In context: After years of having electronic device repairability eroded by anti-consumer design decisions and increasingly closed-off device and part ecosystems, things are finally beginning to turn around for consumers. Advocates for 'Right to Repair' -- a movement that says corporations aren't the only ones who should have access to repair information, parts, and tools -- have just achieved a major win.
It's been a long road, but the movement has successfully managed to push New York's Senate to bring a new bill to the floor -- and pass it. The bill in question, "Bill S4104A," has passed both New York's Senate and Assembly; the latter's voting just concluded today with a supermajority of 145 "Ayes" and just one "Nay."
So, what's next? As usual, S4104A still has to be delivered to the Governor's desk, where it will await a signature from Kathy Hochul. Assuming she does not veto the bill (an unlikely possibility), the Right to Repair movement will have another win under its belt.
You can read the full bill over on the New York Senate website. In short, however, bill S4104A requires equipment manufacturers to provide parts, tools, and information necessary to repair their various electronic devices to independent repair shops and individual owners. The companies must sell these items at rates that match the "most favorable" terms they already offer to so-called "authorized service providers."
Additionally, equipment makers cannot "Retaliate against or hinder" the ability of any authorized repair provider to sell parts, tools, or documentation to third-party repair shops or individuals. This is a key part of the bill, and it declaws companies that have been historically aggressive when it comes to punishing misbehaving ASPs.
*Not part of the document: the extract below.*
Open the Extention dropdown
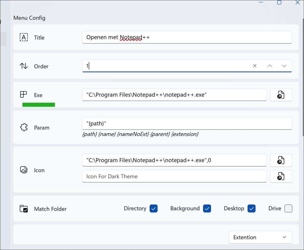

By "misbehaving" we, of course, mean any authorized service provider that dared to sell parts or schematics to third-party repair shops under the table.
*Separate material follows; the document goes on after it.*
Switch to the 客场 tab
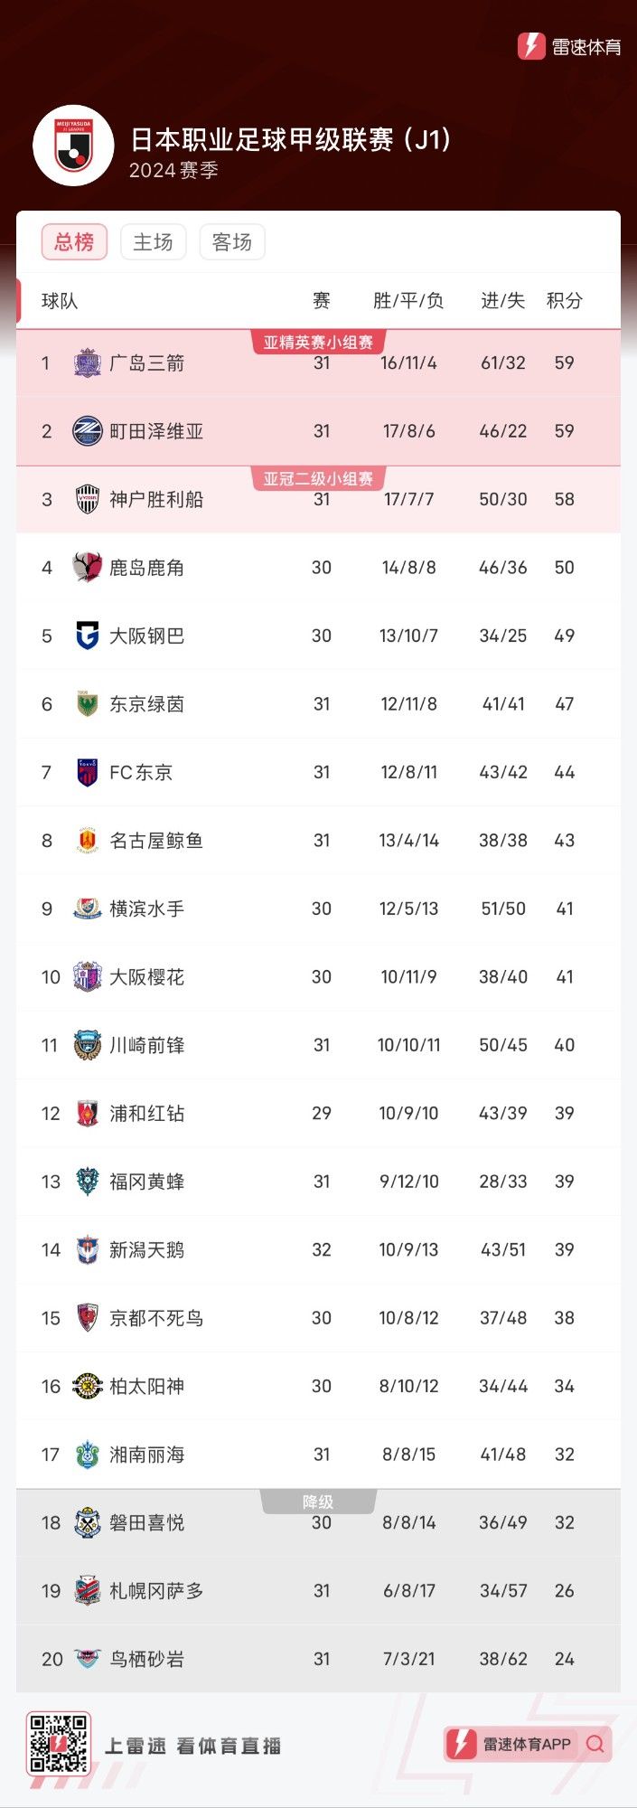This screenshot has height=1808, width=637. tap(231, 241)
Clarification: To be clear, not all electronic devices will fall under these rules. Several categories of machinery are exempt, including (but not limited to) medical tech, agricultural equipment (sorry, John Deere owners), and home appliances like washers or dryers.
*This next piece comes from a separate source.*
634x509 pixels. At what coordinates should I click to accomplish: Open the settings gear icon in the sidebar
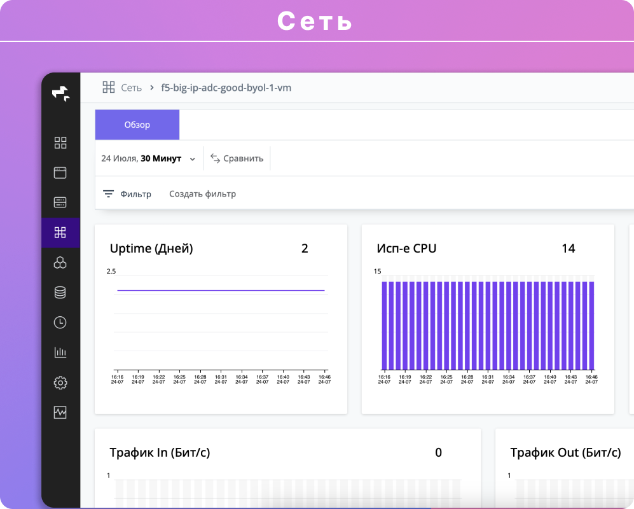[x=60, y=382]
If you live somewhere other than New York, don't be disheartened. By creating this legislation in one state, New York lawmakers are ensuring access across the country, if not the globe. Since companies aren't allowed to retaliate against ASPs for selling parts and tools to third parties, it would be challenging to stop those items from spreading to other areas.
Eventually, companies may be forced to choose between trying to stop repair necessities from spreading globally, and simply loosening their grip on the repair market. The latter might end up being the cheaper alternative in the long run.
We're fans of a good tear-down here at TechSpot, so we're happy to see this bill pass. If it means improved device longevity, happier consumers, and a thriving third-party device repair ecosystem, what's not to like?